À peine entrés, on est accueillis par treize faucilles dressées fièrement vers le ciel. Les lumières s’éteignent et un puissant orage se fait entendre. Quelques minutes seuls avec le tonnerre nous permettent d’entrer pleinement dans son monde avant que n’entre Marion Leclercq, aka Mütterlein.

Seule au milieu des lames, elle officie derrière un autel de machines sur lequel est apposé un autocollant « l’enfer c’est les autres ». Elle se retourne parfois pour saisir sa guitare, ou s’avance vers le micro pour faire entendre sa voix dans les moments d’intensité. Mütterlein peint son œuvre par couches, usant de boucles et effets, mais surtout d’une boite à rythme martiale qui nous fait vibrer les entrailles. On pense forcément à Godflesh, mais la comparaison s’arrête là. La musique de Mütterlein est loin d’être offensive et si l’expérience sera probablement dérangeante pour le non-initié, les autres percevront la mélancolie brute qui enveloppe la salle.

C’était la veille de la fête des mères, on saluera là la pertinence de la programmation.

 

Amenra

Il est déjà pas loin de 22h45 quand le tripode d’Amenra apparait sur l’immense écran du Confort Moderne. Les machines à fumer travaillent à plein régime… en vain. Vu la hauteur de la salle, le combat était perdu d’avance.
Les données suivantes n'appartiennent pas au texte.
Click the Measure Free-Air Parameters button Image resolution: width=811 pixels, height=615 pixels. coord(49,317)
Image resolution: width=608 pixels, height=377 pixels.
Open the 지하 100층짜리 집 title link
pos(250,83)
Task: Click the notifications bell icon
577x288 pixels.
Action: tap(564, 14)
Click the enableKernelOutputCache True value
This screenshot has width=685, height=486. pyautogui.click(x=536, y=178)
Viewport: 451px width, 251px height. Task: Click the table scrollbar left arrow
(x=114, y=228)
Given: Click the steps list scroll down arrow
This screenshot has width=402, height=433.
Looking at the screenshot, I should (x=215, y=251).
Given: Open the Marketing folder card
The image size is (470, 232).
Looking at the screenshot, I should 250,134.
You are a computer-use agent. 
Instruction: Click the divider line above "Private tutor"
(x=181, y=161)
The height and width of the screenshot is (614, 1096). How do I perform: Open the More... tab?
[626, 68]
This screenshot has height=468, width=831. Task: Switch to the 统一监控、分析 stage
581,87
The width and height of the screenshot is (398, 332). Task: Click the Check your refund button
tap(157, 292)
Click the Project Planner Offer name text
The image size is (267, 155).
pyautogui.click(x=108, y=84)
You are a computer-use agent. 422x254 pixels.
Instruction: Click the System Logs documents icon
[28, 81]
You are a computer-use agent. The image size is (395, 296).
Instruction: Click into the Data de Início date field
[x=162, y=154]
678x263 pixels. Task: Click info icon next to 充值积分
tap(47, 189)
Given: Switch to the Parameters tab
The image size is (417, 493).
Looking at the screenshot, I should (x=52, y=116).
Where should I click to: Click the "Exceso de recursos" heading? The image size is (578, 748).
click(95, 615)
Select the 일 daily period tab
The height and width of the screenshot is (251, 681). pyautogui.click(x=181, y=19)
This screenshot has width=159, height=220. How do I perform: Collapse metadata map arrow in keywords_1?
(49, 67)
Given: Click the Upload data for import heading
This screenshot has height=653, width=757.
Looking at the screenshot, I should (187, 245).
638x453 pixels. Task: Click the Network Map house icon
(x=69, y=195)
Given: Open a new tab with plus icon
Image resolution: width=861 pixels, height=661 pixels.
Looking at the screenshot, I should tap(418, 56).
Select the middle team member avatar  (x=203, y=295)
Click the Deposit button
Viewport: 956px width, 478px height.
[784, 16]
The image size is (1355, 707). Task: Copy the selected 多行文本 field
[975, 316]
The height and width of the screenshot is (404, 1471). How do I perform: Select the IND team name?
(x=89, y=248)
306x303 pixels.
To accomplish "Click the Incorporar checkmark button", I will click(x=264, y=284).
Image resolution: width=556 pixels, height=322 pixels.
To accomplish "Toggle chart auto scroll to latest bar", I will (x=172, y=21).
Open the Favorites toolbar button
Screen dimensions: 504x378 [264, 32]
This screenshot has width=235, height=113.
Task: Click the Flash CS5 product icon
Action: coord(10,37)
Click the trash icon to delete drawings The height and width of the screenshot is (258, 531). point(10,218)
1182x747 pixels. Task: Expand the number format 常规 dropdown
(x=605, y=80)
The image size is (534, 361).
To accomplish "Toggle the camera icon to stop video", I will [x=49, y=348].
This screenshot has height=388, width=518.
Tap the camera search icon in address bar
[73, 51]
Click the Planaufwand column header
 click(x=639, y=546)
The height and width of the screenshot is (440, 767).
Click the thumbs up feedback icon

Colin entre s’agenouille dos au public, frappe ses claves et signifie ainsi une intro sur « Boden ». Le silence est religieux. Et ce sera comme ça pendant tout le concert, hormis un « Vive la Belgique ! », ma foi fort rigolo, lâché entre deux chansons. L’infestation de gros lourds semble ne pas avoir touché le territoire poitevin. On profite tant des silences que des passages les plus écrasants grâce à un son relativement impeccable, tous les instruments restants indépendamment audibles à tout moment.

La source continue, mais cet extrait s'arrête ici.